Task statement
Skipping each picture, output the entries exactly as they stand below.

------------------------

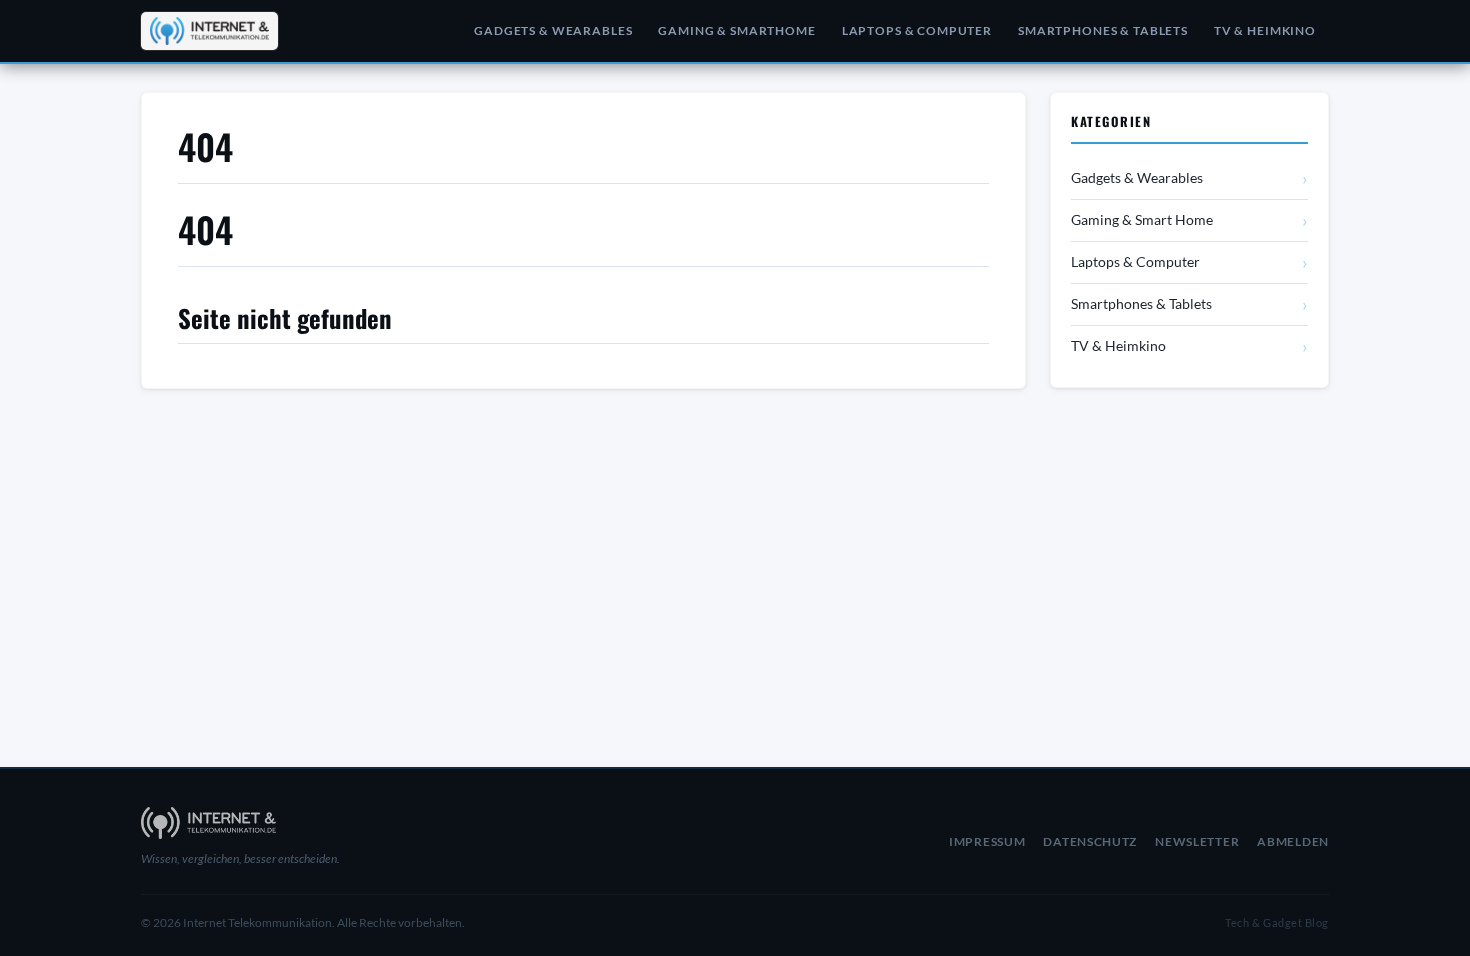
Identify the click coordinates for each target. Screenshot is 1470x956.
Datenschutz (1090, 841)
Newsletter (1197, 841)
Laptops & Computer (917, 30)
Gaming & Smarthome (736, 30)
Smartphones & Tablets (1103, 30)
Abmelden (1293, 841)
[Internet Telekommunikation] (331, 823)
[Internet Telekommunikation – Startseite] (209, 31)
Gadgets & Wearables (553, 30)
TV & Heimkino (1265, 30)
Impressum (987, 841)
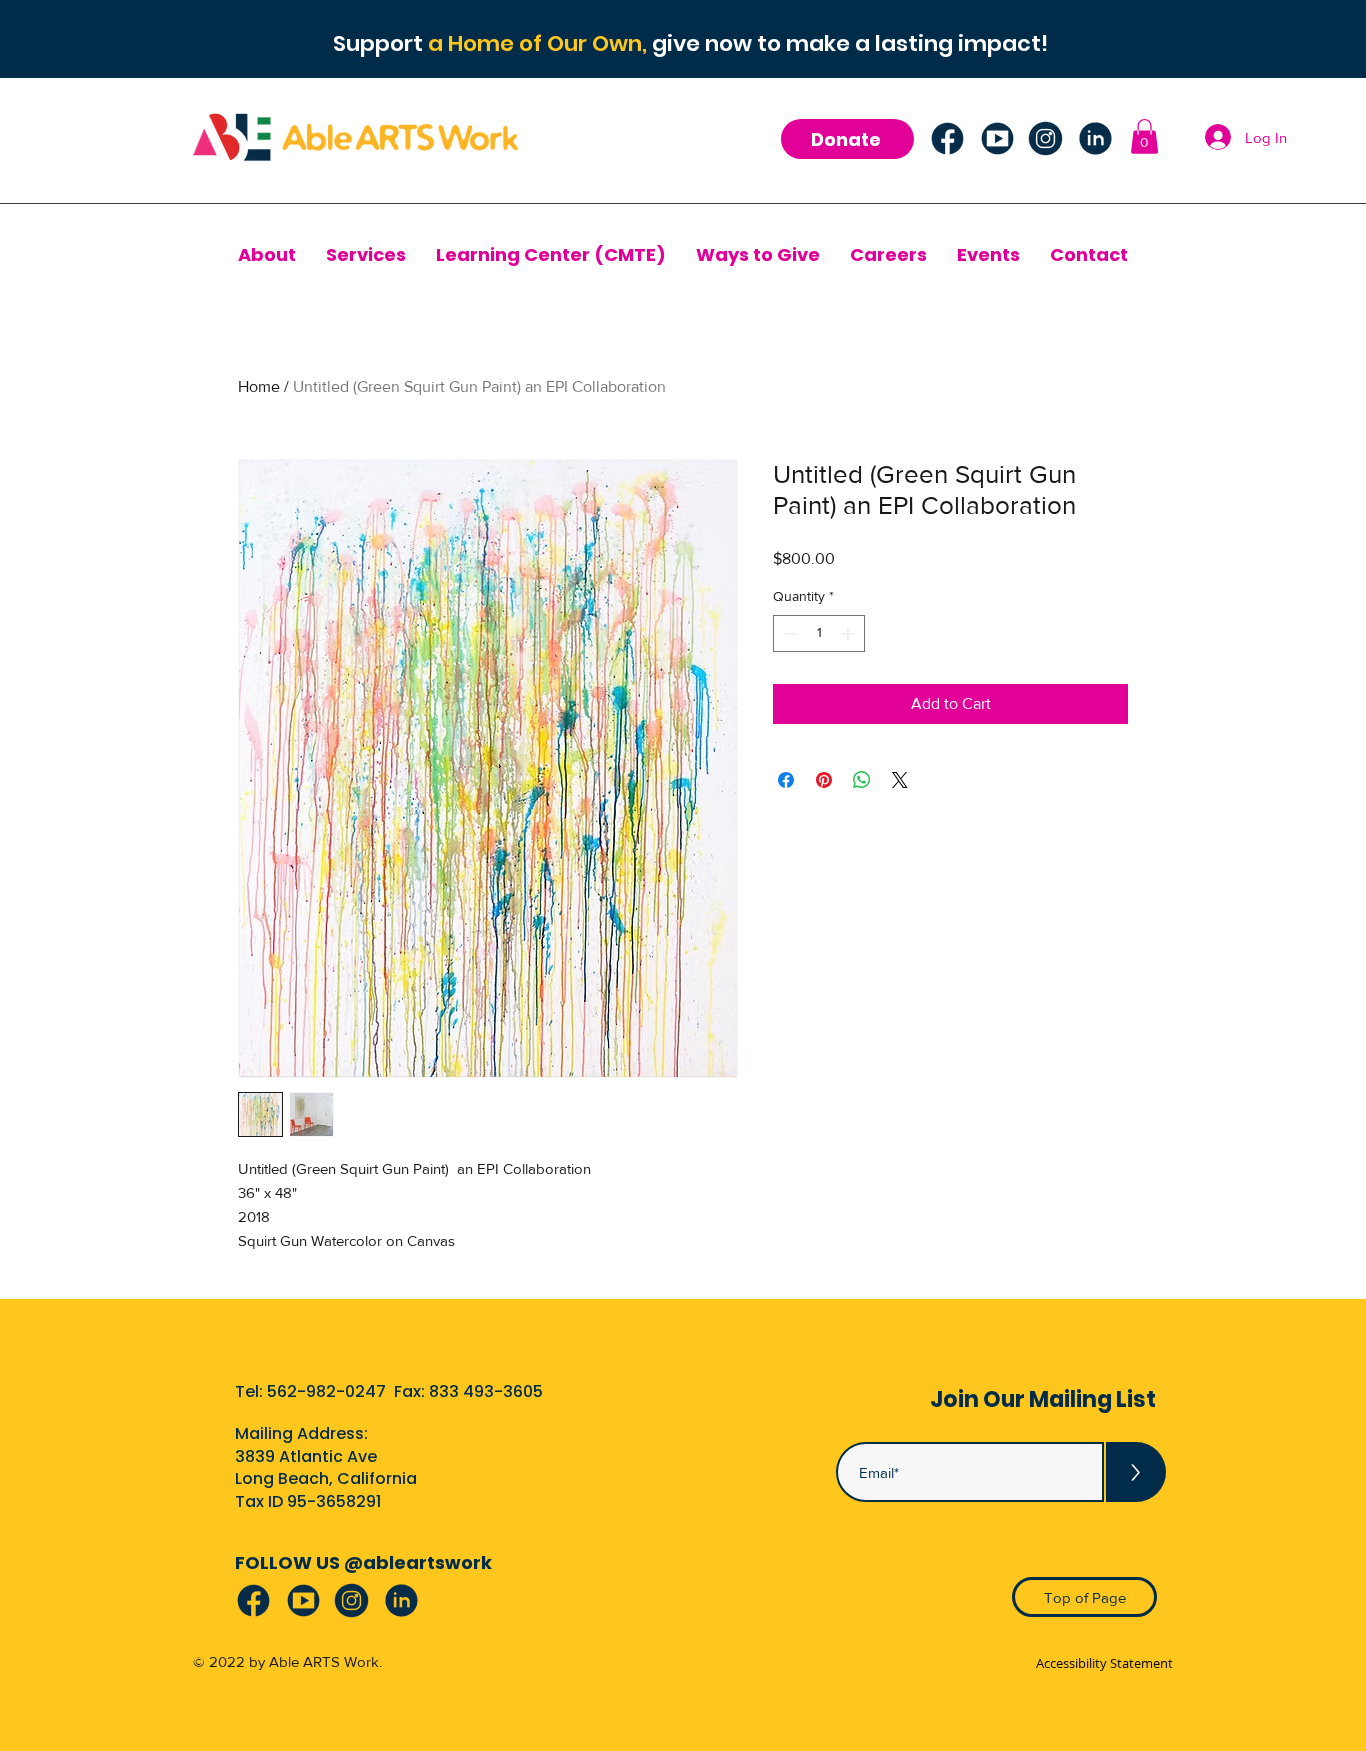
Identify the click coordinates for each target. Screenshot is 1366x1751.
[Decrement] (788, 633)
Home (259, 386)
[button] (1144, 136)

------------------------

Answer for this exercise
Identify the click coordinates for each target. Screenshot is 1470x956.
Datenschutz (1090, 841)
Newsletter (1197, 841)
Laptops & Computer (917, 30)
Gaming & Smarthome (736, 30)
Smartphones & Tablets (1103, 30)
Abmelden (1293, 841)
[Internet Telekommunikation] (331, 823)
[Internet Telekommunikation – Startseite] (209, 31)
Gadgets & Wearables (553, 30)
TV & Heimkino (1265, 30)
Impressum (987, 841)
Identify the click coordinates for each target. Screenshot is 1366x1751.
[Decrement] (788, 633)
Home (259, 386)
[button] (1144, 136)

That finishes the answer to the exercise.